___ The records

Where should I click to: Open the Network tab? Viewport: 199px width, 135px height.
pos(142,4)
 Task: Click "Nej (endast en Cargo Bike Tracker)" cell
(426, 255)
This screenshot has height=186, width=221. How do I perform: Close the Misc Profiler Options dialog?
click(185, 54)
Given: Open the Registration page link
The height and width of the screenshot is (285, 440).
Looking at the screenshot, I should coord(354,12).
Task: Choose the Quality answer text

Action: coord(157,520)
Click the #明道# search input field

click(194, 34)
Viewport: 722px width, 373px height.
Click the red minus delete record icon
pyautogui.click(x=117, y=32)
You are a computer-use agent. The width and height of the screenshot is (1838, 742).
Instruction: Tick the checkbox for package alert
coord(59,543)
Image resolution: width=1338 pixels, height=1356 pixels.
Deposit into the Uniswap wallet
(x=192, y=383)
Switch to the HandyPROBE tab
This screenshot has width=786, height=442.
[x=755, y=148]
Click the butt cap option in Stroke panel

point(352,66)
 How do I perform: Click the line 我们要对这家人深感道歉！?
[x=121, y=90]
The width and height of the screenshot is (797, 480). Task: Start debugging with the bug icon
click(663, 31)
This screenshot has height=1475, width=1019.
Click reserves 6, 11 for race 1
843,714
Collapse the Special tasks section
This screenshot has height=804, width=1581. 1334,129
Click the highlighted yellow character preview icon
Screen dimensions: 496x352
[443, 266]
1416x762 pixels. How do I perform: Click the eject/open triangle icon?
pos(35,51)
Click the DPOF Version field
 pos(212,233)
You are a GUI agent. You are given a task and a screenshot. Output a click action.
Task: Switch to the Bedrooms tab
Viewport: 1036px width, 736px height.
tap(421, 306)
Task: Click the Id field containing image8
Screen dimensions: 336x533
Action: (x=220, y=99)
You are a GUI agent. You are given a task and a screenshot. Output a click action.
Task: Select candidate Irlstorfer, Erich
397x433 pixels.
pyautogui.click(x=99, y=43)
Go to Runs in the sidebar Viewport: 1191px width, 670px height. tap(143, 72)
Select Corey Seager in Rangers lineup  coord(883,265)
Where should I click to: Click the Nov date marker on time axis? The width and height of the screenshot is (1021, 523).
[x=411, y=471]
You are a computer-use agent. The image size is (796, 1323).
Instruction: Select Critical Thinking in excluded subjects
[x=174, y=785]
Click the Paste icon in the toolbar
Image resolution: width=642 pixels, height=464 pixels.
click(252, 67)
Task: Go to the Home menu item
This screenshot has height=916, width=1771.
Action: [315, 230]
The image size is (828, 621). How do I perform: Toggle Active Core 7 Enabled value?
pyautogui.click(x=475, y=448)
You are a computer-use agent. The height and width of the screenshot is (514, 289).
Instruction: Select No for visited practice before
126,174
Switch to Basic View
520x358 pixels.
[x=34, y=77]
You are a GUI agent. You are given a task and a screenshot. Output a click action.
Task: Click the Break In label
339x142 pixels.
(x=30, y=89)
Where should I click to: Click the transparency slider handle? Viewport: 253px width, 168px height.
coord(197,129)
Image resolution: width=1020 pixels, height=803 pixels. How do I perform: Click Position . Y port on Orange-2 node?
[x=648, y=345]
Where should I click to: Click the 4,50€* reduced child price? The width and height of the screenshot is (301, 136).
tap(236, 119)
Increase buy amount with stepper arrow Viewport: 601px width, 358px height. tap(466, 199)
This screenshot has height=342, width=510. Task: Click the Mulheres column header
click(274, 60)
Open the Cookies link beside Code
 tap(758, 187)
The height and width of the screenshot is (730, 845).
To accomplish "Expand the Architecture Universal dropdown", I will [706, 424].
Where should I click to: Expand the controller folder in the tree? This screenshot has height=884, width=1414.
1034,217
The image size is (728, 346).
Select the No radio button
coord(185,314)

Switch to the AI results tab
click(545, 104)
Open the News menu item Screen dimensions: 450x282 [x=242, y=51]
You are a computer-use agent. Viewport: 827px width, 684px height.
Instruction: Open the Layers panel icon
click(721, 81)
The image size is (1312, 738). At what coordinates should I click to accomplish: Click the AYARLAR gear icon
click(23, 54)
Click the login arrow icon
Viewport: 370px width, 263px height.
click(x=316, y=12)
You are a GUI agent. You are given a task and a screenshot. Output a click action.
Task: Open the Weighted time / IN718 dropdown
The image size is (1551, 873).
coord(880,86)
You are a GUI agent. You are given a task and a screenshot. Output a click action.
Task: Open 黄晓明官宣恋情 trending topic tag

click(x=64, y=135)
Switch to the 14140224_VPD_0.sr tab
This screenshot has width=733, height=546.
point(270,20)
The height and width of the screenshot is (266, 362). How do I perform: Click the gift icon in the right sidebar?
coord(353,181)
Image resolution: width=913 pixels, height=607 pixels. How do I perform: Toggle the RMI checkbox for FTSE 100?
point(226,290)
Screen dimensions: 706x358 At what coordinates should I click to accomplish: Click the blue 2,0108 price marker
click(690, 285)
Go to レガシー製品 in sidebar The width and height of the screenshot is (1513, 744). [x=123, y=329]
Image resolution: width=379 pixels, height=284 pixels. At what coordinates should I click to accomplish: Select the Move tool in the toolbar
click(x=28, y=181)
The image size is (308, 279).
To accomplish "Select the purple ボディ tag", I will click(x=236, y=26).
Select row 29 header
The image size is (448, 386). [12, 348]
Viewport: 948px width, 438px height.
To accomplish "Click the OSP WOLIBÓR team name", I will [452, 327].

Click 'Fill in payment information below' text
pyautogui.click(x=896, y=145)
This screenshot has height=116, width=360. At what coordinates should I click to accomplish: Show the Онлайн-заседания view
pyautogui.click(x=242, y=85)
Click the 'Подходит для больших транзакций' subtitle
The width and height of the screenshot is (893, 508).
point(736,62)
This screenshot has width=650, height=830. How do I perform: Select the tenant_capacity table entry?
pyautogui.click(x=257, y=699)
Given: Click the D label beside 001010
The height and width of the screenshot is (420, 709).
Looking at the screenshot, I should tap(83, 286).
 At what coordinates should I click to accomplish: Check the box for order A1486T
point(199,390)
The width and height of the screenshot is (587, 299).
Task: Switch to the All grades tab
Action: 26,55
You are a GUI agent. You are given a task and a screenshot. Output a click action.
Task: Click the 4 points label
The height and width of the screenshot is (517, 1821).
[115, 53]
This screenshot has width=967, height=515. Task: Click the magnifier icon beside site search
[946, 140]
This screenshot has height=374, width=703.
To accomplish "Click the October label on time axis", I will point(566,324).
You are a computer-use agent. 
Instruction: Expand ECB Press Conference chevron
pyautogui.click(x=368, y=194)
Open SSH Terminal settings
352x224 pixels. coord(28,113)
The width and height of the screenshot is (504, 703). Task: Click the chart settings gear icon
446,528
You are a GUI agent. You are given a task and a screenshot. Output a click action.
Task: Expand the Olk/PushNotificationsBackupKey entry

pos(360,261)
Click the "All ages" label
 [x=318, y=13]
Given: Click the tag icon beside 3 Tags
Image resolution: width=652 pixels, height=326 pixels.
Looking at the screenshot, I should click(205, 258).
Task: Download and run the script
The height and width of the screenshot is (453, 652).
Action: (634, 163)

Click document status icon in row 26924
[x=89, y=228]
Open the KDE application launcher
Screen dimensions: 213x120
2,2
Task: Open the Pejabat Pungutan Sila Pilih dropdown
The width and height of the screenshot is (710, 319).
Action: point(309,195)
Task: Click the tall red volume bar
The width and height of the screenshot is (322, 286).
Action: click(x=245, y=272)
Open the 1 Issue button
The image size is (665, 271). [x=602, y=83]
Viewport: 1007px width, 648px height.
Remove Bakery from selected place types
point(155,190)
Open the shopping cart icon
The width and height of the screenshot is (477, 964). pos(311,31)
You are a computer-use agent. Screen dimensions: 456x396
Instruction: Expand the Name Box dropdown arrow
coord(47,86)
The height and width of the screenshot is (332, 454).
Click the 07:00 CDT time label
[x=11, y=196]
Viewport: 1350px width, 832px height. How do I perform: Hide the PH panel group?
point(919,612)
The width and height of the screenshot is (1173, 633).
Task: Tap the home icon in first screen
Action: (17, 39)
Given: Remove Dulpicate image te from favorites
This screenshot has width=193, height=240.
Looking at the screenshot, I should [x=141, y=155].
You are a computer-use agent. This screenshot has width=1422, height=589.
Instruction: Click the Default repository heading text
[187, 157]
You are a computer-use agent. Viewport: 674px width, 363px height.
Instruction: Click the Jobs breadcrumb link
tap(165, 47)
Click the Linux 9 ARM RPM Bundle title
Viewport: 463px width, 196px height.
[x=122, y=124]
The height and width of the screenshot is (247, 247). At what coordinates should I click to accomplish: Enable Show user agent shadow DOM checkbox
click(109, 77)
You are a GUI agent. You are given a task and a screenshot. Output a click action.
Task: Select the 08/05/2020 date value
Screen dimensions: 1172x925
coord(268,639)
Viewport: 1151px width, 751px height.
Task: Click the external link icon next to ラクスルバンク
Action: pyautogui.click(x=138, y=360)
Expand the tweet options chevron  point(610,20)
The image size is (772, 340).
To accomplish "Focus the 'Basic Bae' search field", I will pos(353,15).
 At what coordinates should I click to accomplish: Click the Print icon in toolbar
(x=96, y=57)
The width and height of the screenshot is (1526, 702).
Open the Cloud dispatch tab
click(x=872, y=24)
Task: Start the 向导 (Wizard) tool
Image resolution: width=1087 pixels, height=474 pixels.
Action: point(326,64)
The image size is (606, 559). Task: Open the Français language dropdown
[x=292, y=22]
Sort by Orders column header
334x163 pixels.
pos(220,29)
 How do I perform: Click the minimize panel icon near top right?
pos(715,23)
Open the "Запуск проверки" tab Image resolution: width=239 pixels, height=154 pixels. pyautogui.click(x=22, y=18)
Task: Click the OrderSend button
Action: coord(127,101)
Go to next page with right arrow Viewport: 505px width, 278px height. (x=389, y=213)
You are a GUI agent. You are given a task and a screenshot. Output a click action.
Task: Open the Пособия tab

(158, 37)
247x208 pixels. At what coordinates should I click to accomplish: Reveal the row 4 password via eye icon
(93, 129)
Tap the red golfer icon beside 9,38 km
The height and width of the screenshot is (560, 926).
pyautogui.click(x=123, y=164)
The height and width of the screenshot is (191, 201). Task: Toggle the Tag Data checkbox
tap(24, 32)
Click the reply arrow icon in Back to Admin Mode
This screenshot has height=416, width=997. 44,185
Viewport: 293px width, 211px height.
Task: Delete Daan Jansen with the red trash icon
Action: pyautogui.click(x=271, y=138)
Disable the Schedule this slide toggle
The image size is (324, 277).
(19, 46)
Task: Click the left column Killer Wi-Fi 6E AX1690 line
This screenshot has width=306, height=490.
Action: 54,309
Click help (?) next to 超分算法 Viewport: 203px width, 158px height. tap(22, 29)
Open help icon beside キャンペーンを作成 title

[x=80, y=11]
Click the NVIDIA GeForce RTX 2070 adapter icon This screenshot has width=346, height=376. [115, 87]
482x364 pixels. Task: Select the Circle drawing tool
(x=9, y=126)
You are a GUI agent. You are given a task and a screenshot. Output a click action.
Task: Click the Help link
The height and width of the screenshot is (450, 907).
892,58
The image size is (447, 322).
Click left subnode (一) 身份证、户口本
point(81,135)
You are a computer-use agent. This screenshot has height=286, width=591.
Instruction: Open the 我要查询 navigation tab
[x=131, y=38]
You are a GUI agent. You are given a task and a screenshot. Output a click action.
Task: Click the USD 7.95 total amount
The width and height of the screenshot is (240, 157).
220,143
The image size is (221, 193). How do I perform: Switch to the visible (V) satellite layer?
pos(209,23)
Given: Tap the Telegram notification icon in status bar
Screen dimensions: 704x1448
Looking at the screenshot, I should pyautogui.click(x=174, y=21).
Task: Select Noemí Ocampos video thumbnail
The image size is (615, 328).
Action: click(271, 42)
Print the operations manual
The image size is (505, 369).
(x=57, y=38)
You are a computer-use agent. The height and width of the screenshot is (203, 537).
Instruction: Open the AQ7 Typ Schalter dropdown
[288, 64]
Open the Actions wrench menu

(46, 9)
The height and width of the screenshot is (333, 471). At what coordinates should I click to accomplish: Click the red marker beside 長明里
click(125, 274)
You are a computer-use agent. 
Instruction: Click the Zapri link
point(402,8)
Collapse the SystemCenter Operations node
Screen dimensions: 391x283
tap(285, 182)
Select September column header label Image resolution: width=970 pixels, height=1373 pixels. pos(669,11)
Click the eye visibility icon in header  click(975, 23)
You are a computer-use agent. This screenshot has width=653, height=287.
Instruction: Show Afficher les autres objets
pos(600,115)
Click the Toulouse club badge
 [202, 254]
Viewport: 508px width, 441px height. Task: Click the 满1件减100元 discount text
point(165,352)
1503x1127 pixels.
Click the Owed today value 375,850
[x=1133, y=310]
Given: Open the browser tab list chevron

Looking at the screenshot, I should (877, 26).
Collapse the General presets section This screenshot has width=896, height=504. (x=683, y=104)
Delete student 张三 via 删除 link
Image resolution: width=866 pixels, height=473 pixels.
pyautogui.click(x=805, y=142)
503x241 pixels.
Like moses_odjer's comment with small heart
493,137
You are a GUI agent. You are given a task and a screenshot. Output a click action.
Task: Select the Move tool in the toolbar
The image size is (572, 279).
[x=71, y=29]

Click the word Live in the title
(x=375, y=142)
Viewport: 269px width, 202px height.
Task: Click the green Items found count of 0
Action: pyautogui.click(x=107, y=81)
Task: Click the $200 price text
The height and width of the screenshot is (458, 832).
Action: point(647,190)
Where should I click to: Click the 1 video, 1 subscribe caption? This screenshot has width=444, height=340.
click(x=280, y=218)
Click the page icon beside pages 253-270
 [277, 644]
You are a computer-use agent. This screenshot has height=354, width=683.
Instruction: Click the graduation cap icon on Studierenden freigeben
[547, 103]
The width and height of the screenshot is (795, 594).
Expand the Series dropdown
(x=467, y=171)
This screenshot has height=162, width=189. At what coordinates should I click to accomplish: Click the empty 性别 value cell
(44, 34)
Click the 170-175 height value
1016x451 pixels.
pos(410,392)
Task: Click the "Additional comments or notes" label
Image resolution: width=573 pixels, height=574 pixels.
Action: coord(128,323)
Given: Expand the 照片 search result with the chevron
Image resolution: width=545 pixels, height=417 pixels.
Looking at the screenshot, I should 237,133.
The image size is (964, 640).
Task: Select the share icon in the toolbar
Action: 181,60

______

Problem requirements → Reproduce every line from the entries that holds the word "amount".

Exercise solution →
Increase buy amount with stepper arrow Viewport: 601px width, 358px height. tap(466, 199)
Task: Click the USD 7.95 total amount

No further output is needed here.